魔力を喪った賢者の娘は、とある帝国公爵の呪いを解いてあげたのです……が? ~傾く領地を立て直したら、彼が私に傾いてきた~
 きっと、これまでの色々な苦労が彼女の心を揺らしたのだと思った。公爵家の娘に生まれた重責や、母親のいない生活、父親を失ったことや……私がこちらに来てからもたくさんのことを彼女は乗り越えて来たから。

 背中が震え、上擦った嗚咽が微かに響いてくる。
 今まで頑張ったねという思いを込めて、そんな彼女の頭を撫でてあげた。私たちこそ、テレサには本当に感謝してる――そんな気持ちが言わずとも、身体の温もりを通して伝わっているといいのだが。
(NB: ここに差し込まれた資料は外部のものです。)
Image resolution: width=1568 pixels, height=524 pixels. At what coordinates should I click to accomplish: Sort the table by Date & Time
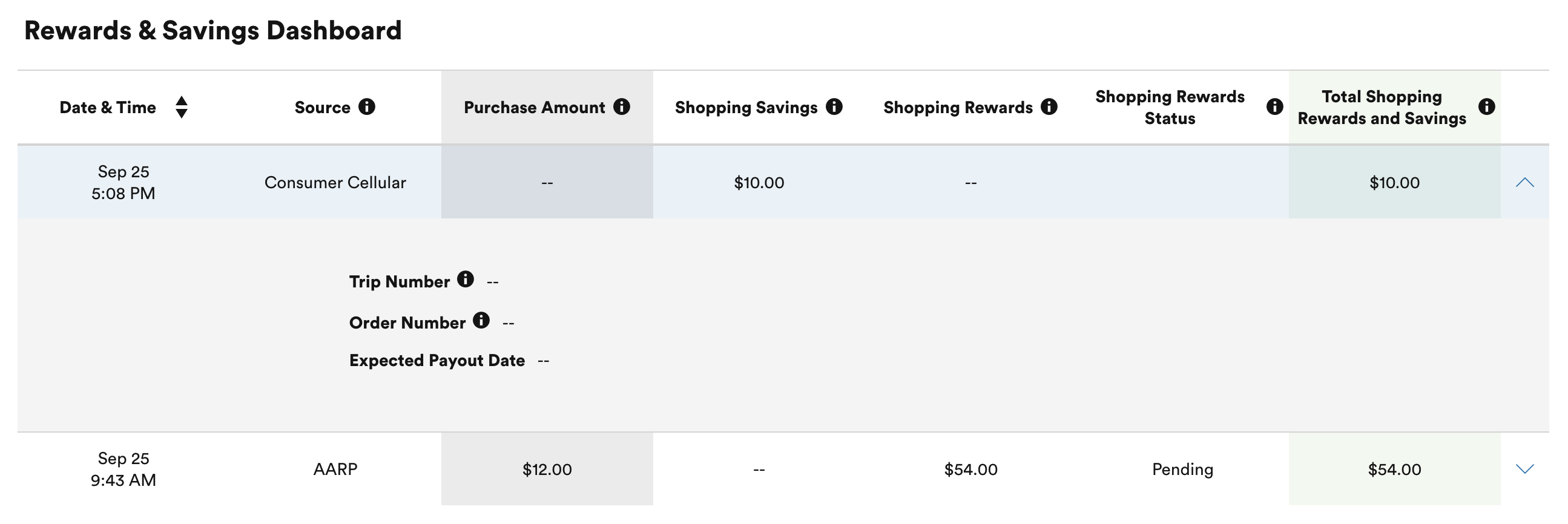pos(182,107)
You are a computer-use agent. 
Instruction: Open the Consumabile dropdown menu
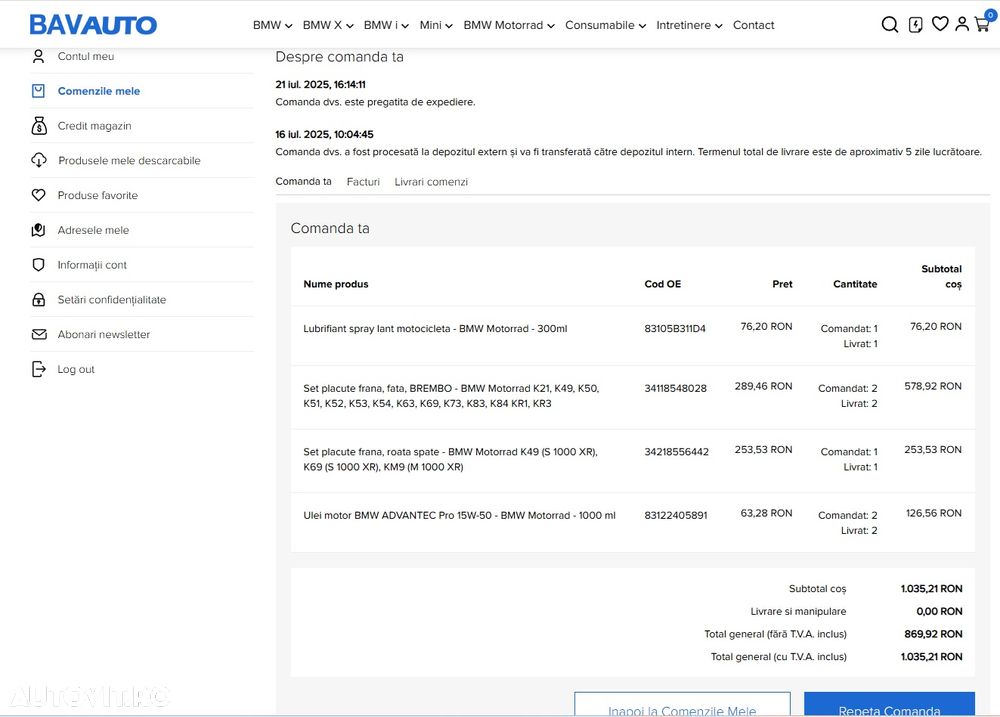[x=605, y=25]
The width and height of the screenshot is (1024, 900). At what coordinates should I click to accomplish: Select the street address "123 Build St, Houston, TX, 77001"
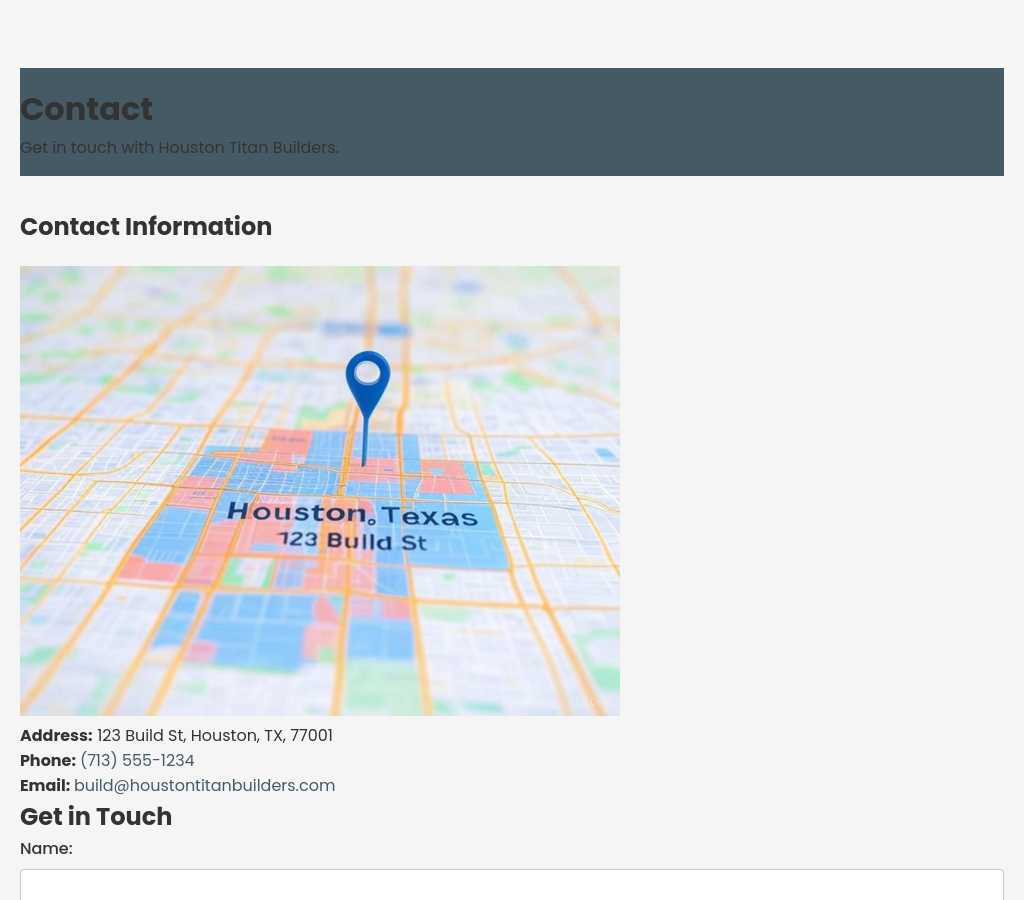coord(214,736)
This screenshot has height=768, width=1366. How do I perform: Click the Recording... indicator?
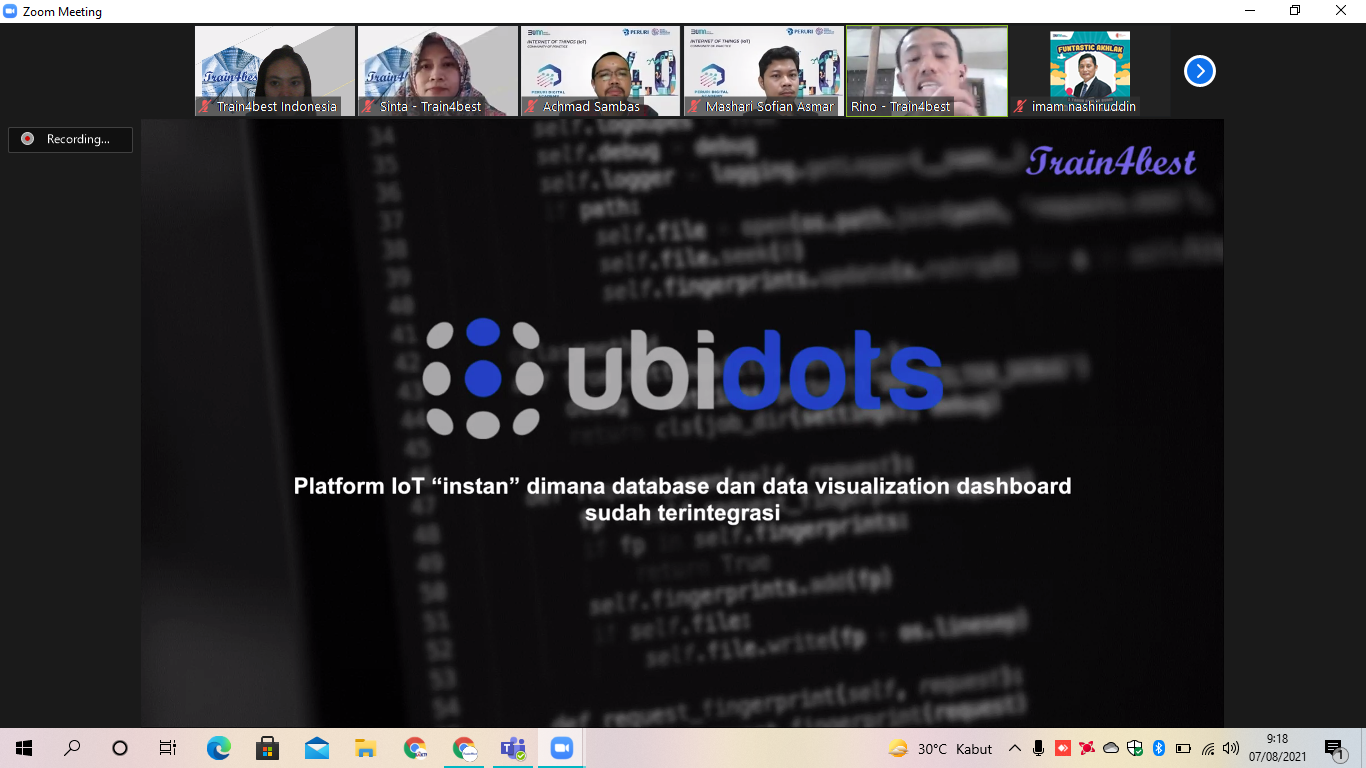pyautogui.click(x=70, y=139)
「いいなぁ……。そうだ、お兄ちゃん、こういう時は拍手だよ!」
「……そだな!」

 指を咥えていたにしていたカヤさんが、はっと気付いたようにそう呼びかけ、ラルフさんが手を大きく打ち鳴らし始めた。それに周りも同調してくれ気が付けば、会場中から温かな拍手が降り注いでいた。私は照れながらも、せっかく整えた化粧が崩れないようにハンカチでテレサの目元を優しく拭っていく。

(そうか……こうやって人の輪って大きくなっていくんだな)

 今日のこの出来事は、きっと私の記憶だけじゃなくて、たくさんの人の心に刻まれたと思う。